#### Exercise brief
How many lines of the listing below contain the string "Task"? Reply with the number alone.

#### Supplied data
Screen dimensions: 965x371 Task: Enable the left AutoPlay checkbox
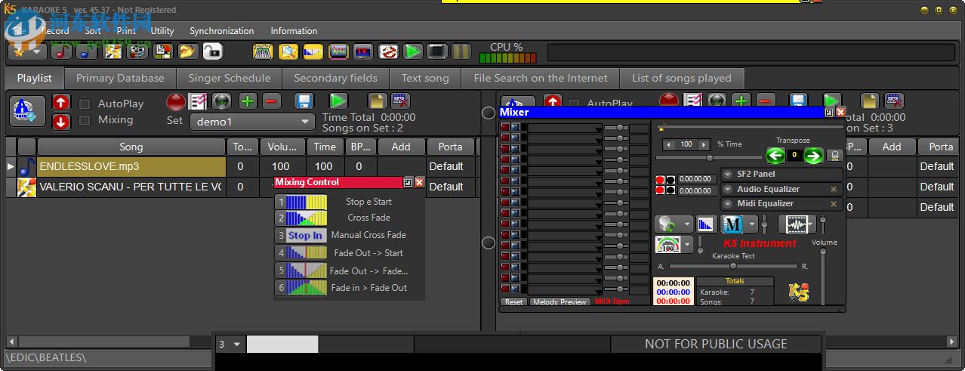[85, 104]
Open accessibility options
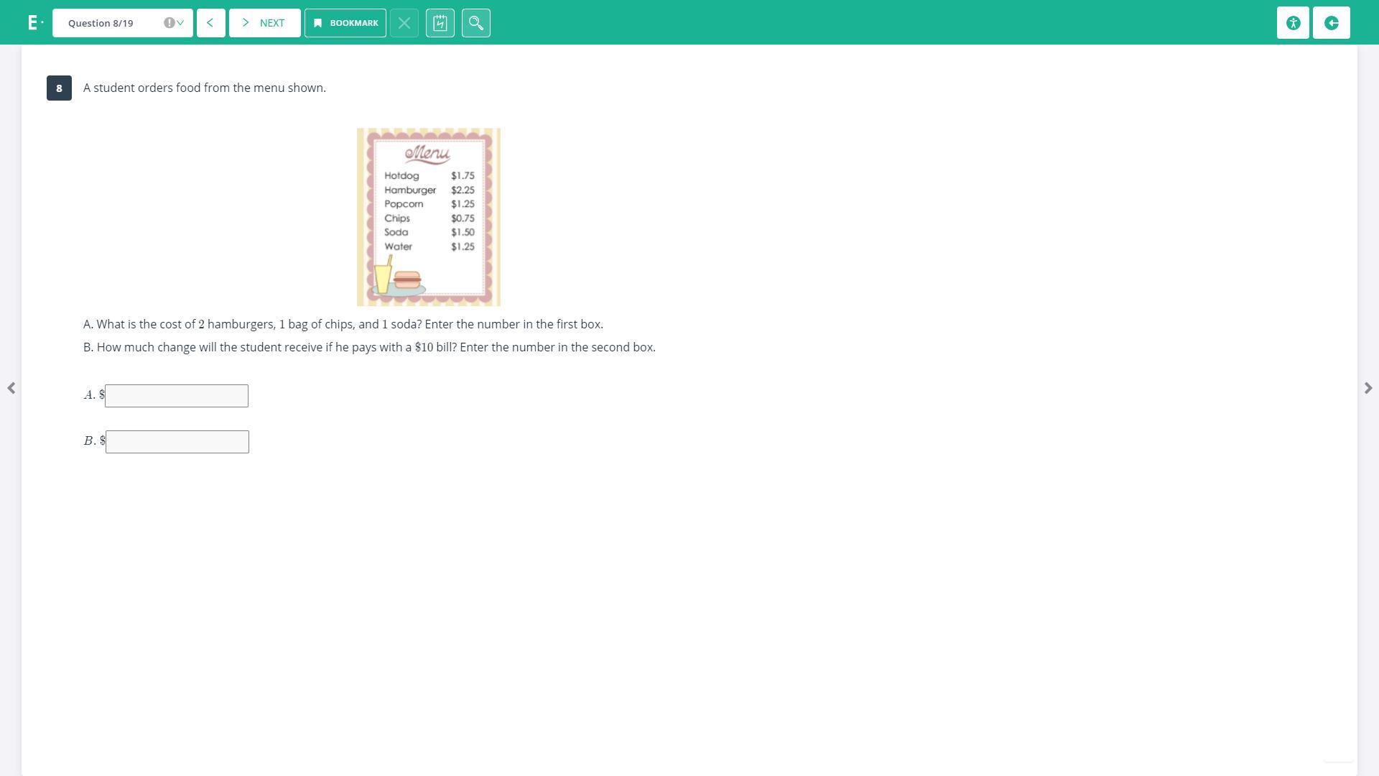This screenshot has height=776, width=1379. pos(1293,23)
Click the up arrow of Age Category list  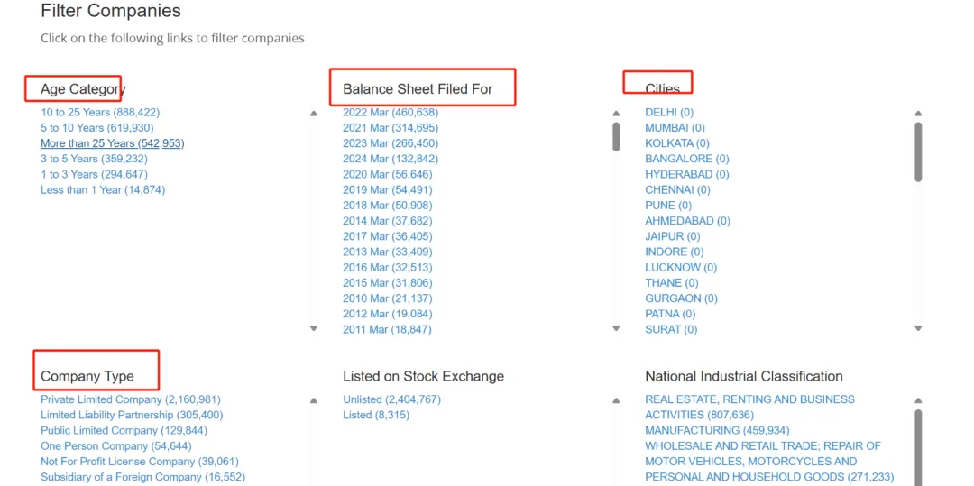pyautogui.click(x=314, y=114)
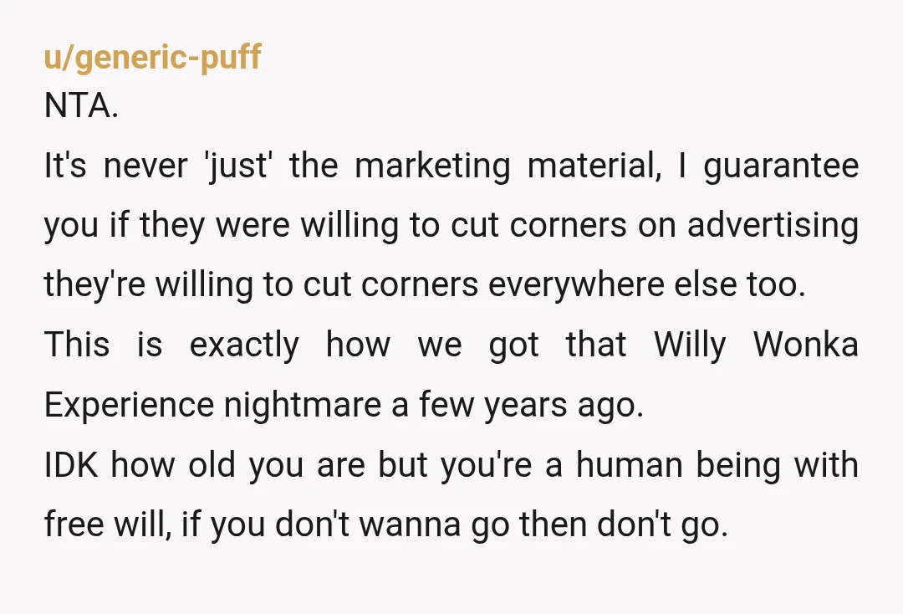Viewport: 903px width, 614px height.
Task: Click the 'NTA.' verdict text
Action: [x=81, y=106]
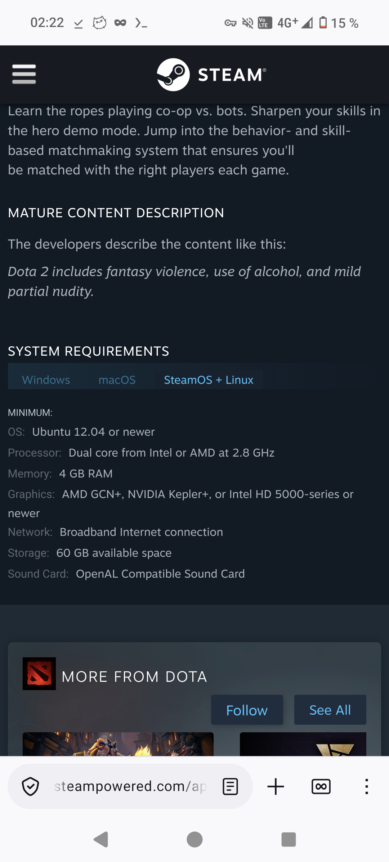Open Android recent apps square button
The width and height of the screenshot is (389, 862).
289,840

#### Complete output
2